▸ PASSAGE PROVIDED:
== Segment start ==
In an exemplary embodiment, after obtaining the sequence of video frames, a histogram comparison method may be directly adopted, in which histogram data of an image region corresponding to a certain face in a video frame and an image region corresponding to the face in a previous video frame are obtained, and then the histogram data are compared to obtain a similarity value corresponding to the face. In addition, before the histogram data comparison, the video frame and the previous video frame may be normalized for the convenience of comparison. When calculating the similarity value, other image similarity calculation methods may be used to calculate the similarity value.

In an exemplary embodiment, when determining the face similarity feature based on the similarity values, for each face, an average value may be calculated for all the similarity values calculated from the target video frame and the reference video frame, and the calculated average value may be determined as the face similarity feature corresponding to the face. When determining the face similarity characteristic, the face similarity characteristic may be determined in other ways besides taking an average value.

In an exemplary embodiment, after the target video frame and the reference video frame are determined, a face gradient feature corresponding to each face may be calculated based on the target video frame and the reference video frame. Specifically, for each face, the target video frame and the reference video frame may be ordered according to the sequence of the target video frame and the reference video frame in the video data to obtain a video frame sequence, then the gradient difference between an image region corresponding to a certain face in each video frame and an image region corresponding to the face in the previous video frame is calculated according to the sequence in the video frame sequence, and the face similarity characteristic is determined based on the gradient difference.

When calculating the gradient, the method may select a Tenengrad gradient function, a Laplacian gradient function, an SMD (grayscale variance) function, an SMD2 (grayscale variance product) function, a Brenner gradient function, and other gradient functions, which is not particularly limited in this disclosure.

In an exemplary embodiment, when determining the face gradient feature based on the gradient difference, for each face, an average value may be calculated for all gradient differences calculated from the target video frame and the reference video frame, and the calculated average value may be determined as the face gradient feature corresponding to the face. It should be noted that, when determining the face gradient feature, the face gradient feature may be determined in other ways besides taking the average value.

In step S530, the face pose features, the face similarity features, and the face gradient features corresponding to the respective faces are respectively fused to obtain fusion features, and the face ambiguity corresponding to the respective faces is determined based on the fusion features corresponding to the respective faces.

In an exemplary embodiment, after the face pose feature, the face similarity feature and the face gradient feature are obtained, feature fusion may be performed on the three features, and the three features may be spliced together to obtain a fusion feature. It should be noted that, when performing splicing, the three features may be spliced according to any one order, and this disclosure is not limited to this.
== Segment end ==
▸ PROBLEMS AND TASKS:
a) Reproduce verbatim the portion of the passage on face features in video frames that runs from "In step S530, the" to "limited to this.".
b) Pick up the passage on face features in video frames after its final sentence and extend it.

▸ INFORMATION SHOWN:
== Segment start ==
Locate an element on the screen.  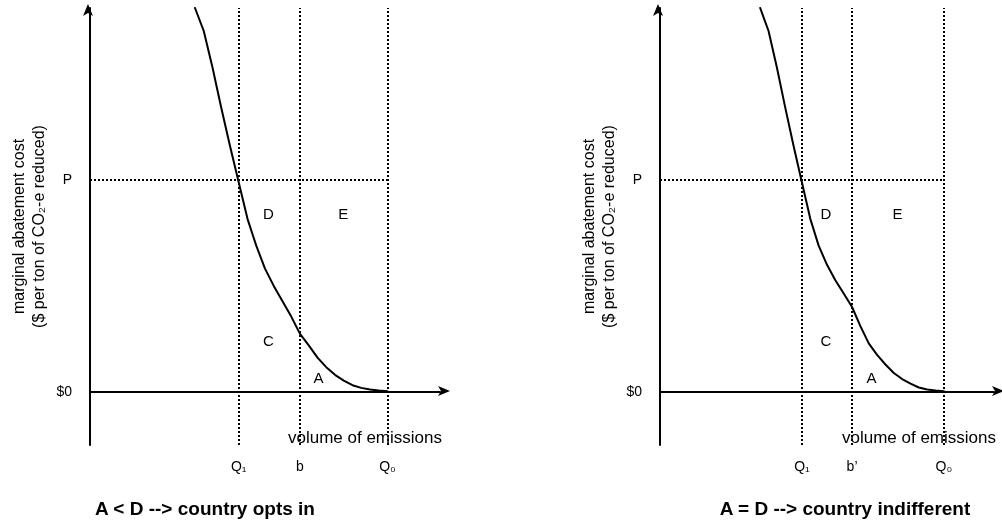
text: A < D --> country opts in is located at coordinates (205, 508).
== Segment end ==
▸ OUTPUTS IN ORDER:
a)
In step S530, the face pose features, the face similarity features, and the face gradient features corresponding to the respective faces are respectively fused to obtain fusion features, and the face ambiguity corresponding to the respective faces is determined based on the fusion features corresponding to the respective faces.

In an exemplary embodiment, after the face pose feature, the face similarity feature and the face gradient feature are obtained, feature fusion may be performed on the three features, and the three features may be spliced together to obtain a fusion feature. It should be noted that, when performing splicing, the three features may be spliced according to any one order, and this disclosure is not limited to this.

b)
In an exemplary embodiment, when the face ambiguity corresponding to each face is determined based on the fusion features corresponding to the faces, regression prediction may be performed on the fusion features corresponding to each face according to a preset regression algorithm to obtain the face ambiguity corresponding to each face. The predetermined regression algorithm may include various types of regression algorithms, such as support vector machine regression, linear regression, logistic regression, etc., which is not limited by the disclosure.

The predetermined regression algorithm may include a predetermined regression model. Correspondingly, before the fusion features are subjected to regression prediction through a preset regression algorithm, a sample video frame and a reference video frame corresponding to the sample video frame can be obtained, the face ambiguity corresponding to the sample video frame is marked, and then the regression model is trained based on the sample video frame, the reference video frame corresponding to the sample video frame and the face ambiguity corresponding to the sample video frame. The regression model may include a support vector machine, a fully connected neural network, and other regression models, which are not particularly limited in this disclosure. The sample video frame and the reference video frame corresponding to the sample video frame are training samples which are collected in advance and used for model training, the face ambiguity corresponding to the sample video frame is a mark of the face ambiguity which is carried out on the sample video frame in advance, and supervised learning of the regression model can be achieved through the training samples and the mark.

Specifically, referring to fig. 7, in step S710, the calculation process of the face pose feature, the face similarity feature, and the face gradient feature is performed based on the sample video frame and the reference video frame corresponding to the sample video frame, so as to obtain the face pose feature, the face similarity feature, and the face gradient feature; s720, fusing the obtained human face posture characteristic, the human face similarity characteristic and the human face gradient characteristic to obtain a fusion characteristic; step S730, inputting the obtained fusion features into a regression model, updating weight parameters in the regression model through back propagation by using face blurriness and loss functions corresponding to the labeled sample video frames, and further obtaining a trained regression model, i.e., a preset regression model.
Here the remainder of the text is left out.